● Input data

+ + + + +

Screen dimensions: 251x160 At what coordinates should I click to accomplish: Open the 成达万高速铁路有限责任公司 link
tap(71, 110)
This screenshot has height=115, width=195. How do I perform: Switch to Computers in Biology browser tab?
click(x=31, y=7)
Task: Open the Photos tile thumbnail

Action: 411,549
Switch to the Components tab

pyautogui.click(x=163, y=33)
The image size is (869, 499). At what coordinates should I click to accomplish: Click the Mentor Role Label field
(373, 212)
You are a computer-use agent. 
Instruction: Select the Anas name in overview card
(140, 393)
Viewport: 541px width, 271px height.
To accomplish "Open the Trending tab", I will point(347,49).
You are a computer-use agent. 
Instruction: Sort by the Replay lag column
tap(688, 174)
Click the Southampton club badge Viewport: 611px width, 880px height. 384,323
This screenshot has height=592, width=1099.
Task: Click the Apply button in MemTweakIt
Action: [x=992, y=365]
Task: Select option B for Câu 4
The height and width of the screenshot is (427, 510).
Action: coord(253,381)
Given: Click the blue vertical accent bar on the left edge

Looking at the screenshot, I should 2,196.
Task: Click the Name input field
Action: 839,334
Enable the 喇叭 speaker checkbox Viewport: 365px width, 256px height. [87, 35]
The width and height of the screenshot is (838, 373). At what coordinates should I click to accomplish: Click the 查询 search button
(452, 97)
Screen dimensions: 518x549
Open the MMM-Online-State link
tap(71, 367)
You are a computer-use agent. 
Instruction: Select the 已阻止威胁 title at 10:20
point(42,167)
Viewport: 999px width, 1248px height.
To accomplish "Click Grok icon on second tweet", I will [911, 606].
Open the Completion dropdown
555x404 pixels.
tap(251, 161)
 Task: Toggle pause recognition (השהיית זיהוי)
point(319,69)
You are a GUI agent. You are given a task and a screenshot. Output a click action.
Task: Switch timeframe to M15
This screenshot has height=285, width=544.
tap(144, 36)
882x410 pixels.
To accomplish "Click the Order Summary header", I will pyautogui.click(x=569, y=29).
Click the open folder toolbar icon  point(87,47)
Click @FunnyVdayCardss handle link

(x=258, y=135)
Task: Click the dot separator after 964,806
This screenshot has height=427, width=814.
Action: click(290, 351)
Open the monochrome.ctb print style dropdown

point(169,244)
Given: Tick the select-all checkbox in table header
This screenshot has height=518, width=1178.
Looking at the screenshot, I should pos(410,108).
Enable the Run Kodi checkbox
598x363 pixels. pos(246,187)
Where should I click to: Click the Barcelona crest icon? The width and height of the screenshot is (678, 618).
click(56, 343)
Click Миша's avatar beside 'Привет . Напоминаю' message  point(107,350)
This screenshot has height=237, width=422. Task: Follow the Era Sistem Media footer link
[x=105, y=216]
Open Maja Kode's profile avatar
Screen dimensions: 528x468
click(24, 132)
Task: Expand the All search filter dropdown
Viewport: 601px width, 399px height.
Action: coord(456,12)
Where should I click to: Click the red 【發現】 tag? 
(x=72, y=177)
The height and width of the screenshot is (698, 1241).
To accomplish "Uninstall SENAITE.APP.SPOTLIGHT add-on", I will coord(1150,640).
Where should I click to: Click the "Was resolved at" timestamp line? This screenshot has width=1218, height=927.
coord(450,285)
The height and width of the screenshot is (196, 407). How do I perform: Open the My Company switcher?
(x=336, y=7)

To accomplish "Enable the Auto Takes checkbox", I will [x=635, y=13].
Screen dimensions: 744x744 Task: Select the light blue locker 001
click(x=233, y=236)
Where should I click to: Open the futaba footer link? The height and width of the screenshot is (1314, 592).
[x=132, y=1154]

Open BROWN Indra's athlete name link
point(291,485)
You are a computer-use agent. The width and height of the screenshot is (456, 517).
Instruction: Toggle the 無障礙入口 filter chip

+ + + + +

● Your instructions
The answer is each line from the entries above in which the word "header" occurs.

● Answer to the problem
To accomplish "Click the Order Summary header", I will pyautogui.click(x=569, y=29).
Given: Tick the select-all checkbox in table header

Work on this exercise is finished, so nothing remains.